## Data provided
■ ■ ■ ■ ■ ■ ■

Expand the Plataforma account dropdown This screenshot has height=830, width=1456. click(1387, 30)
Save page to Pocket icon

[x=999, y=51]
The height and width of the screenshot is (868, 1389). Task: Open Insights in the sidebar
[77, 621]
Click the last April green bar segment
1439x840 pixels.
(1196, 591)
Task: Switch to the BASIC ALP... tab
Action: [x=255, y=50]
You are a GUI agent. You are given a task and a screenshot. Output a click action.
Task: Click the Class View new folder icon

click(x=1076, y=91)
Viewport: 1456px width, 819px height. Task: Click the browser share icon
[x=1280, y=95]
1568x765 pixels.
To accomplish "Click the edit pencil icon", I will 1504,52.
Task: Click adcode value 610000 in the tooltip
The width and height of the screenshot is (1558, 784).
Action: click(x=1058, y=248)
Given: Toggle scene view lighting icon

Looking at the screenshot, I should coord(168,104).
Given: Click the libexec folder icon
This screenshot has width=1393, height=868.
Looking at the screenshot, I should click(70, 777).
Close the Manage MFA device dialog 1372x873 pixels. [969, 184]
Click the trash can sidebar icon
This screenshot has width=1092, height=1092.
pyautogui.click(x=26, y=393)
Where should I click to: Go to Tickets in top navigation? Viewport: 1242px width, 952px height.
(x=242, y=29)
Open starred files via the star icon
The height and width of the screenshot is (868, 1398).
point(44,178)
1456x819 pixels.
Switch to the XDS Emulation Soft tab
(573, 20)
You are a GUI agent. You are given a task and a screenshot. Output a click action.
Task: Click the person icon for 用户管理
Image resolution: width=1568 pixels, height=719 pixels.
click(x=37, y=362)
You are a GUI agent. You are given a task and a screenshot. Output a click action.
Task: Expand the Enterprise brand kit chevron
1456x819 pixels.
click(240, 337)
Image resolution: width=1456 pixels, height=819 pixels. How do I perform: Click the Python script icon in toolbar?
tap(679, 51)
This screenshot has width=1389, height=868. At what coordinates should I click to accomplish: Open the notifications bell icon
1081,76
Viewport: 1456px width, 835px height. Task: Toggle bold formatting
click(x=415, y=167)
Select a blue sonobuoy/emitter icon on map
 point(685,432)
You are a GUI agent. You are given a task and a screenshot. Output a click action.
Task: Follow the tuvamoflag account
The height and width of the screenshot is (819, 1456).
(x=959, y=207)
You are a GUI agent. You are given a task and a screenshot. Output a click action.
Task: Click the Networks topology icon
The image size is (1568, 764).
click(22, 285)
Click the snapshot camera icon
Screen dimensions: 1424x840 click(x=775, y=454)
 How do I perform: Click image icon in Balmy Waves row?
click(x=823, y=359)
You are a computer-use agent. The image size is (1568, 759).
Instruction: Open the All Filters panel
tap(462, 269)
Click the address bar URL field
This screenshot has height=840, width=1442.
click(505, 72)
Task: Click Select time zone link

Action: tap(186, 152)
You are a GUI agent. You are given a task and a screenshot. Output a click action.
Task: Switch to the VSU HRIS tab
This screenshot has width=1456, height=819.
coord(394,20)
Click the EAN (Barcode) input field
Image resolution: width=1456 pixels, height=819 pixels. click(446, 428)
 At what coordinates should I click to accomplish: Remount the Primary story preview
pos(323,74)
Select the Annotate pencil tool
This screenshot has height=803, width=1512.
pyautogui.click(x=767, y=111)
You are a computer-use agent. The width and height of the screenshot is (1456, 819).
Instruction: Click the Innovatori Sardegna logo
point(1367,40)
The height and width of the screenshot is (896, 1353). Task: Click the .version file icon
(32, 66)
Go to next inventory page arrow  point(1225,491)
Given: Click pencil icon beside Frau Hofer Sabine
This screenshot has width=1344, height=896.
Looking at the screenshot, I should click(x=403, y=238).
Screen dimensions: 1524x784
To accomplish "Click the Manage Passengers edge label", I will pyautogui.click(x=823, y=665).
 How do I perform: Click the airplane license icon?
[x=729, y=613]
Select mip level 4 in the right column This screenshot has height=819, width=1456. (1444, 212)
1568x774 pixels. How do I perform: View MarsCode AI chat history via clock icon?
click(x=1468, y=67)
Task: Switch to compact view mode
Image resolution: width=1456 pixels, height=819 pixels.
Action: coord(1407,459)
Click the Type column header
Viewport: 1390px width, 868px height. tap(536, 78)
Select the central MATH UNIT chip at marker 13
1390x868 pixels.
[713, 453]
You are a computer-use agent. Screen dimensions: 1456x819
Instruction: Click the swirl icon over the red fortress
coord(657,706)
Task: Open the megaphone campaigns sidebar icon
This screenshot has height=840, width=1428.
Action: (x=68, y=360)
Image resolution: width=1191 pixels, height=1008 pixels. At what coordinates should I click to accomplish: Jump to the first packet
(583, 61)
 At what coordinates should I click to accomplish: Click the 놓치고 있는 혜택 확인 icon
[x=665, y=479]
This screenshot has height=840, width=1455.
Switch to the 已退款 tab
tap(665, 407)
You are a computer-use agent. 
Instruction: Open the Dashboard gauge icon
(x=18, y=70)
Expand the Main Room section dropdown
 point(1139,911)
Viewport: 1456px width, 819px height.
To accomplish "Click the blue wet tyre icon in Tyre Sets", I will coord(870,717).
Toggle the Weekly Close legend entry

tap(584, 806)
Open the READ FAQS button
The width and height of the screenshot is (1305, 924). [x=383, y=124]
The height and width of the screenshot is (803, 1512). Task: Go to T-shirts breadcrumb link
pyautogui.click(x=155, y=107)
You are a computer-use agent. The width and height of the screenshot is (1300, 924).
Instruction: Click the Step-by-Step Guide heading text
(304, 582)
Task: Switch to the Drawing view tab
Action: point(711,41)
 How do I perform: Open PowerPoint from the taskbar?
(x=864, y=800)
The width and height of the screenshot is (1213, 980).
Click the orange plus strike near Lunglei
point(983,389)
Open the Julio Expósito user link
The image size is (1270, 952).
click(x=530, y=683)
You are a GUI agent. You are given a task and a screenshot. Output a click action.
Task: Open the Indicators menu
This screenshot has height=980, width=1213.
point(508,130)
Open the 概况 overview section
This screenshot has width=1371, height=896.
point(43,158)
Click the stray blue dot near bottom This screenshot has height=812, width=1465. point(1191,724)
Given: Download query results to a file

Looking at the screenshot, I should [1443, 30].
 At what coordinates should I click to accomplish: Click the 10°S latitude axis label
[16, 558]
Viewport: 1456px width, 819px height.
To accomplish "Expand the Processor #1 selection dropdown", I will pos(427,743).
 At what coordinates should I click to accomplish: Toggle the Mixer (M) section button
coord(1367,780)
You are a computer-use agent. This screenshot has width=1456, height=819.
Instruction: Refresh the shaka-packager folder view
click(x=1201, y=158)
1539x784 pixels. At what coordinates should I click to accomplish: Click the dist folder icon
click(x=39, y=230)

■ ■ ■ ■ ■ ■ ■

## Work request
Produce a word-for-word copy of everything above from the line holding "Where should I" down to the line holding "Task: Click the person icon for 用户管理", with both of those lines kept.

## Reply to the exercise
Where should I click to: Go to Tickets in top navigation? Viewport: 1242px width, 952px height.
(x=242, y=29)
Open starred files via the star icon
The height and width of the screenshot is (868, 1398).
point(44,178)
1456x819 pixels.
Switch to the XDS Emulation Soft tab
(573, 20)
You are a GUI agent. You are given a task and a screenshot. Output a click action.
Task: Click the person icon for 用户管理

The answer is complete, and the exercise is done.